--- START ---

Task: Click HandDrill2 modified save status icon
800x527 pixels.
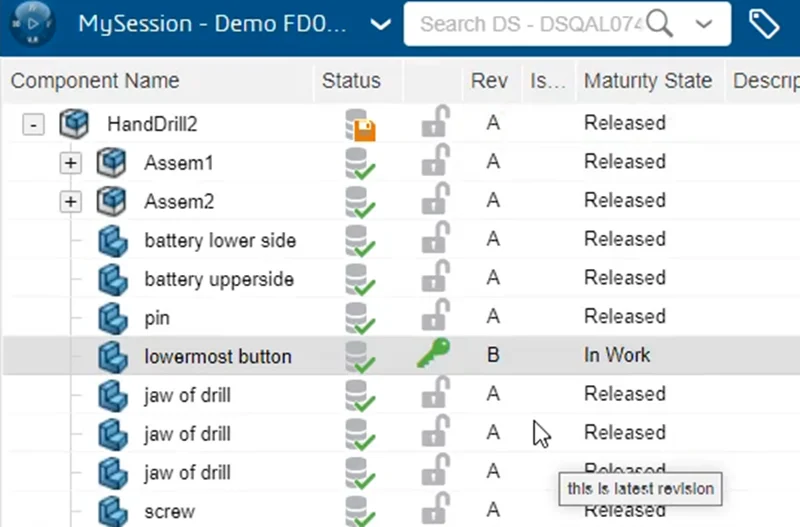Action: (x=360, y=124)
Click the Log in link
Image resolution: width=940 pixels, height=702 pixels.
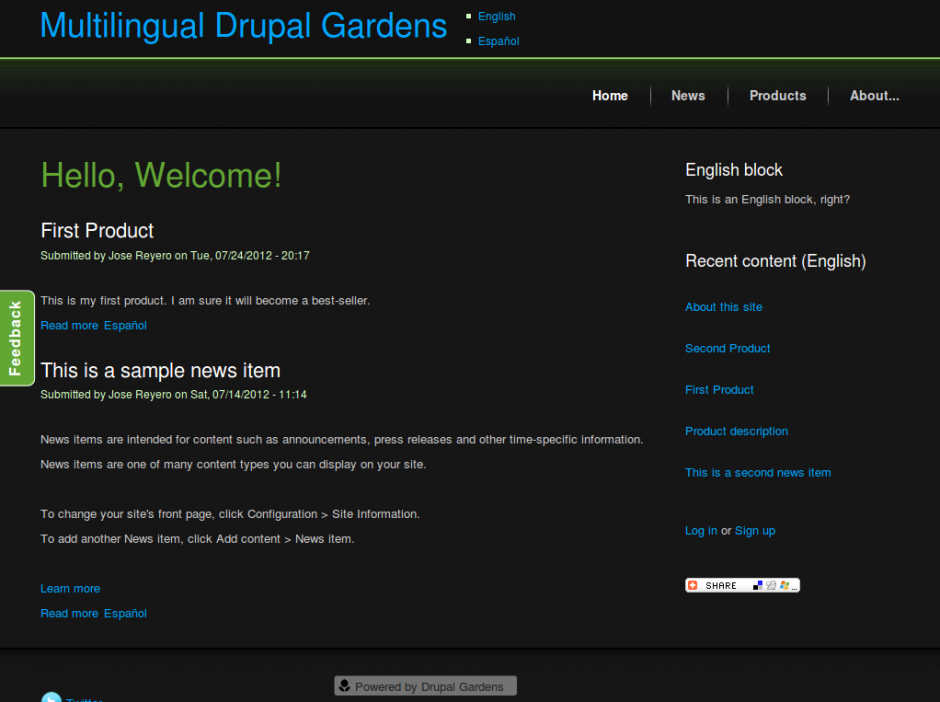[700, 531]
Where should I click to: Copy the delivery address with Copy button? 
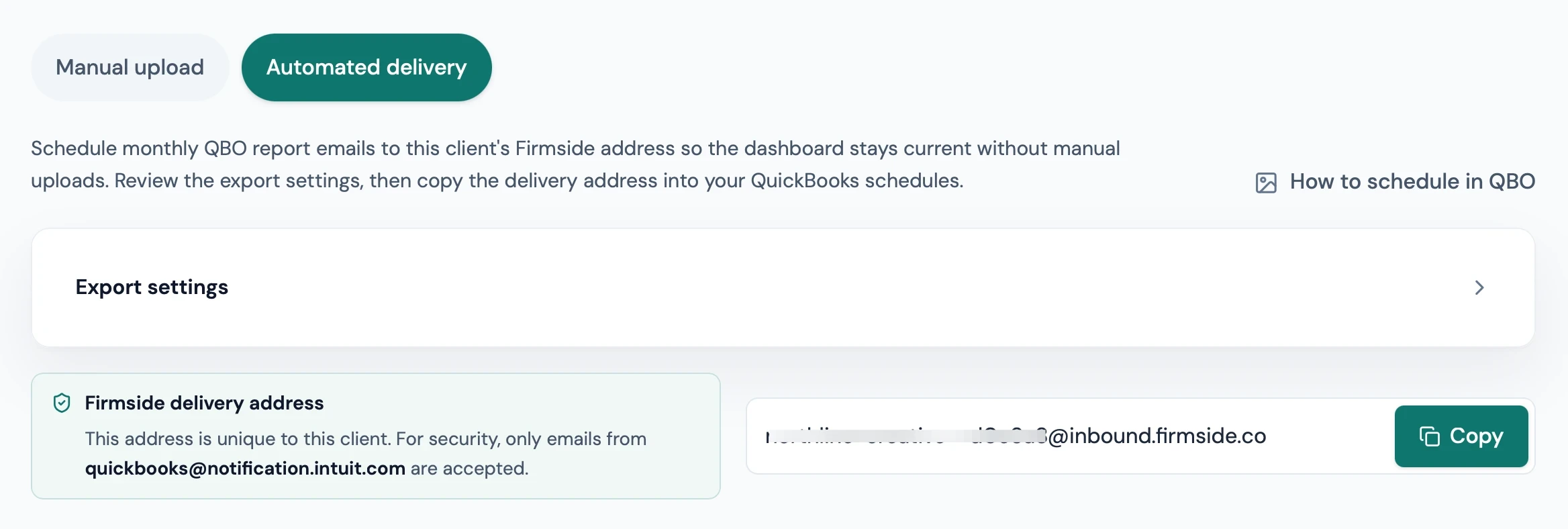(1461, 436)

--- END ---

Print each line from the one containing "800x527 pixels." through the last line of the listing, both included, exactly and with no pictures.

» Answer below:
800x527 pixels.
Action: (x=360, y=124)
Click the Log in link
Image resolution: width=940 pixels, height=702 pixels.
[700, 531]
Where should I click to: Copy the delivery address with Copy button? 
(1461, 436)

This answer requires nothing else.